Monitoring at scale introduces new capabilities that make monitoring Foundry resources less time-intensive.
If you are already using check groups, think of this as an additional option for monitoring your resources. It will not replace any workflows or check groups you have already set up.
You can monitor resources in two ways:
To upgrade an existing check group, open your check group in the Data Health application. In the top banner, select Upgrade to Monitoring View.
You can create a new monitoring view or move all the checks to an existing monitoring view.
To create a new monitoring view, go to the Monitoring View tab in the top right corner of the Data Health app and create a new monitoring view.
To create a monitoring rule, navigate to the Manage monitors tab. First, select the resource type you are looking to monitor. Depending on the resource type, you can either choose to monitor just that resource on a single scope, or you can monitor all the resources of that type across a single or multiple Project scope.
You must have Viewer
permission on the resources to monitor them. To receive alerts triggered by monitoring rules, you must have Viewer
permission on the resources and the monitoring view.
Monitors are set on the metrics a resource emits. As you set up your monitors, we suggest certain configurations based on Foundry’s standards for health. However, you can change the values or choose to only monitor certain metrics. You can also determine the level of severity the alert will have when it fails. Currently there are three severity types: low, medium, and high.
You can edit your monitors by selecting from the list of monitors and choosing Edit
on the side panel that appears.
To subscribe to alerts, navigate to the Manage subscriptions tab where all the subscribed users are listed. You can add users and user groups, and configure their alerts based on severity. When a monitor rule triggers an alert, the user subscribed to the monitoring view containing that alert will be notified via email and Foundry notifications. Note that you must have Viewer
permission on the resources and the monitoring view to be able to receive alerts.
You can send alerts to external systems such as PagerDuty or Slack with built-in integrations or by using a webhook to hit arbitrary REST endpoints.

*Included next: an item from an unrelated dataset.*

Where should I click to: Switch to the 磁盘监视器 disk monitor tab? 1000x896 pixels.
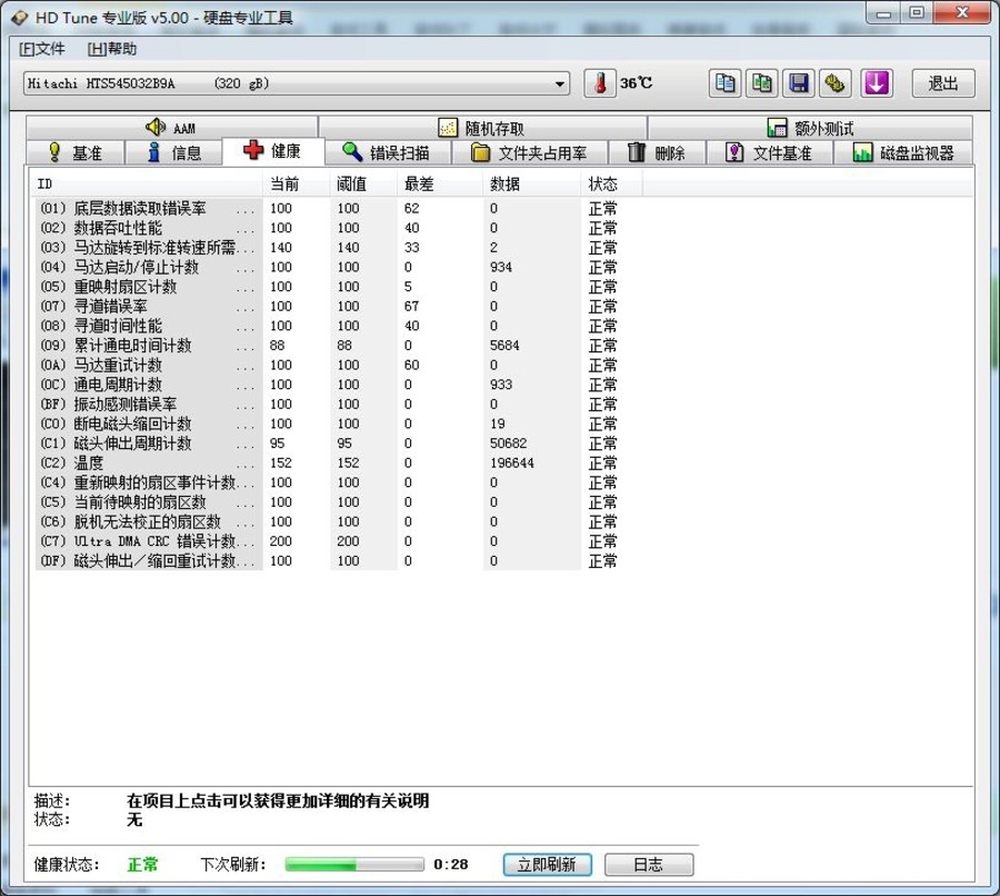coord(903,153)
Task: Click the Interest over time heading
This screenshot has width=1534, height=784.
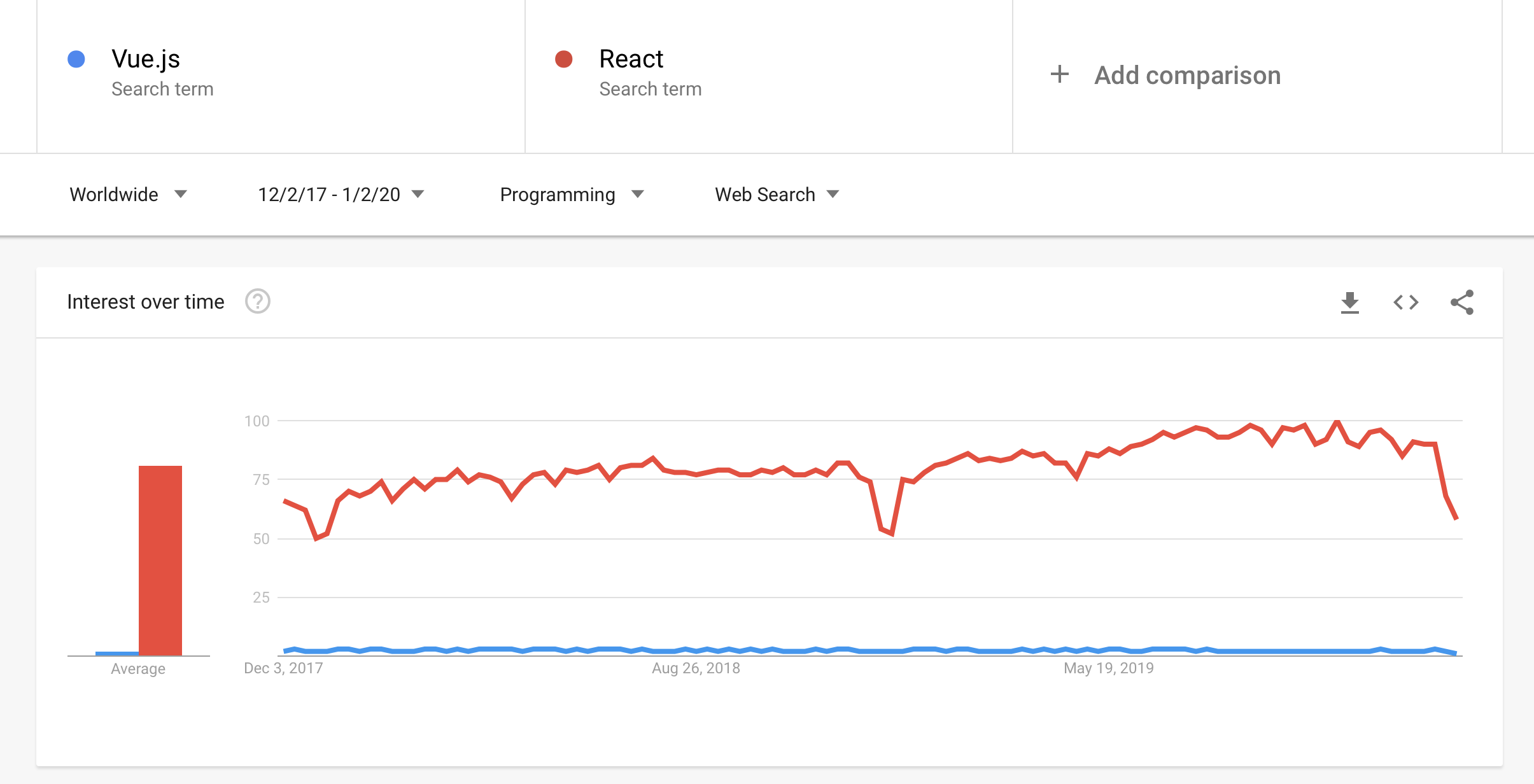Action: 146,302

Learn more about sending alerts to external systems.
You can monitor the following:
Resource type | Supported scope |
---|---|
Agent | Single, Project |
Object type | Single |
Link type | Single |
Schedule | Single, Project |
Streaming datasets | Single, Project |
Live deployments | Project |
Time series syncs | Single |
Geotemporal observations | Single |
Automations | Single, Project |
Dataset (coming soon) | Project |
A reference can be found here
Not all health checks exist as monitoring rules, but the most important health checks have analogous monitoring rules. We recommend using a combination of monitoring rules and health checks in a linked check group. To summarize coverage from monitoring views and health checks:
For the most comprehensive coverage, we suggest linking your monitoring view to a check group that consists of health checks not currently available in monitoring views.

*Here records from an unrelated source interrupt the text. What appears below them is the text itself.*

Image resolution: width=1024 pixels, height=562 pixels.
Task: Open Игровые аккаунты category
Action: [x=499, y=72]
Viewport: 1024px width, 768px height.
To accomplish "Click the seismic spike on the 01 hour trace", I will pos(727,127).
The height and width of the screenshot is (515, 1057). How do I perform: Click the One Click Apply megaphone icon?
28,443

Monitors cover an entire scope rather than a single resource. This means that when an additional resource is added to that scope, it is automatically covered by the rule. For example, a monitoring rule that is set up to monitor all agents in a Project will also monitor any further agents added into that Project at a later time.
A good practice is to think of a single monitoring view the same way you would think of a check group. One monitoring view should relate to a set of users who care about the monitors that are in that view. If a specific set of users [a, b, c] cares about specific Projects [x, y, z], create a single monitoring view with all the resources in those Projects. If a specific set of users only care about monitoring agents, you should create a single monitoring view to monitor all agents in all Projects.

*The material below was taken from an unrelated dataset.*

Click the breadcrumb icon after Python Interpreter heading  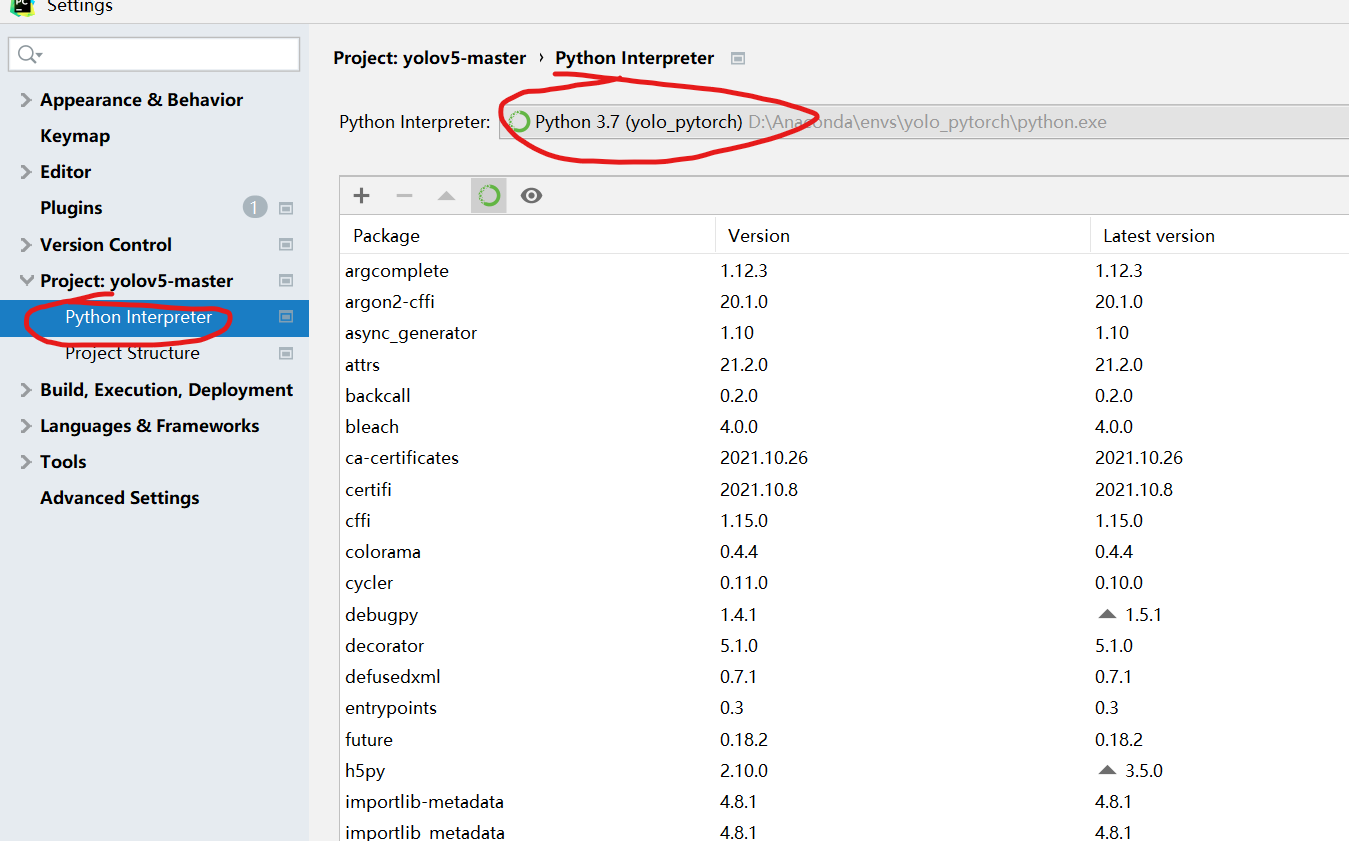click(737, 58)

Since a monitoring view is a filesystem resource, a user will need permission to the Project or folder in which the view is saved. To receive alerts or set up monitoring rules on a resource, the user will need access to the Project resources they wish to monitor. Even if a user with all necessary permissions subscribes a user or group to a monitoring view, those new subscribers will NOT receive alerts on any resources if they do not have explicit access permissions to that monitoring view.